He was running while he talked, edging away toward the group of cedars; and, under the conditions, it was not for Trenholme to undeceive him as to the mistake in regarding the artist as Robert Fenley. In any event, the appearance of Hilton from that part of the wood seemed to prove that the man whom the law was seeking could not be in the same locality, so Trenholme did not hesitate to urge Sylvia to fall in with her "cousin's" instructions.
For the time, then, they may be left to progress uninterruptedly to safety and not very prompt enlightenment; the flight of the self-confessed murderer calls for more immediate attention. Probably, after the first moment of suspense, and when he was sure that escape was still not utterly impracticable, he intended to cross the park to the northwest and climb the boundary wall. But a glimpse of the black line of trees daunted him. He simply dared not face those pitiless sentinels again. He pictured himself forcing a way through the undergrowth in the dense gloom and failing perhaps; for the vegetation was wilder there than in any other portion of the estate. So, making a détour, he headed for the unencumbered parkland once more, and gained the wall near Jackson's farm about the time that Trenholme and Sylvia entered the avenue.
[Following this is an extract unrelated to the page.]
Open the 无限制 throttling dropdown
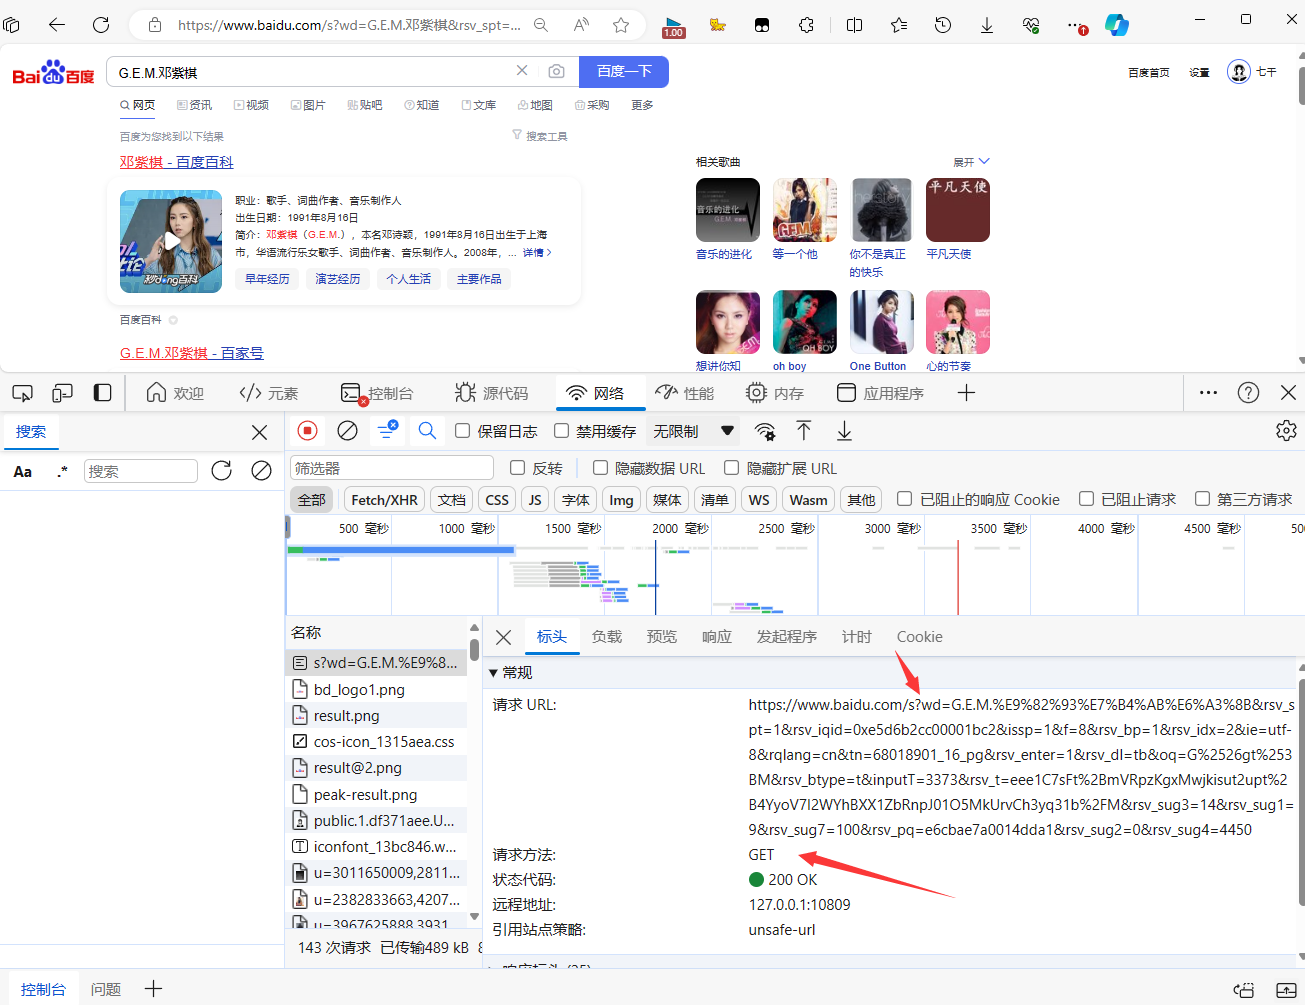This screenshot has height=1005, width=1305. (694, 431)
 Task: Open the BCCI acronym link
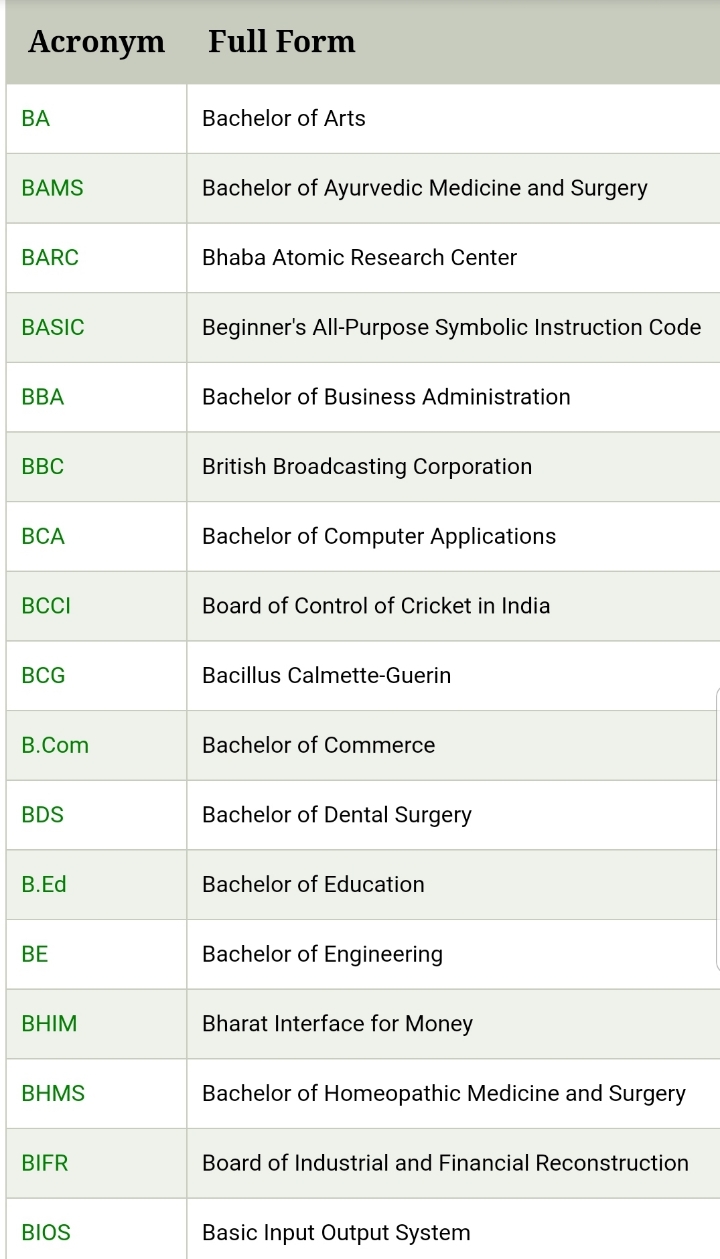[x=46, y=606]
He was unquestionably in a parlous state. Bare-headed, unarmed, he could not fail to attract attention in a district where every resident knew the other, nor could he resist capture when the hue and cry went forth. What to do he knew not. Even if he managed to reach the railway station unchallenged, the last train of the day had left for London soon after eleven, and the earliest next morning was timed for five o'clock, too late by many hours to serve his desperate need.
Could he hire a motor car or bicycle? The effort was fraught with every variety of risk. There was a small garage at Easton, but those cunning detectives would be raising the countryside already, and the telephone would close every outlet. For the first time in his life Hilton Fenley realized that the world is too small to hold a murderer. He was free, would soon have the choice of a network of main roads and lanes in a rural district at the dead hour of the night, yet he felt himself securely caged as some creature of the jungle trapped in a pit.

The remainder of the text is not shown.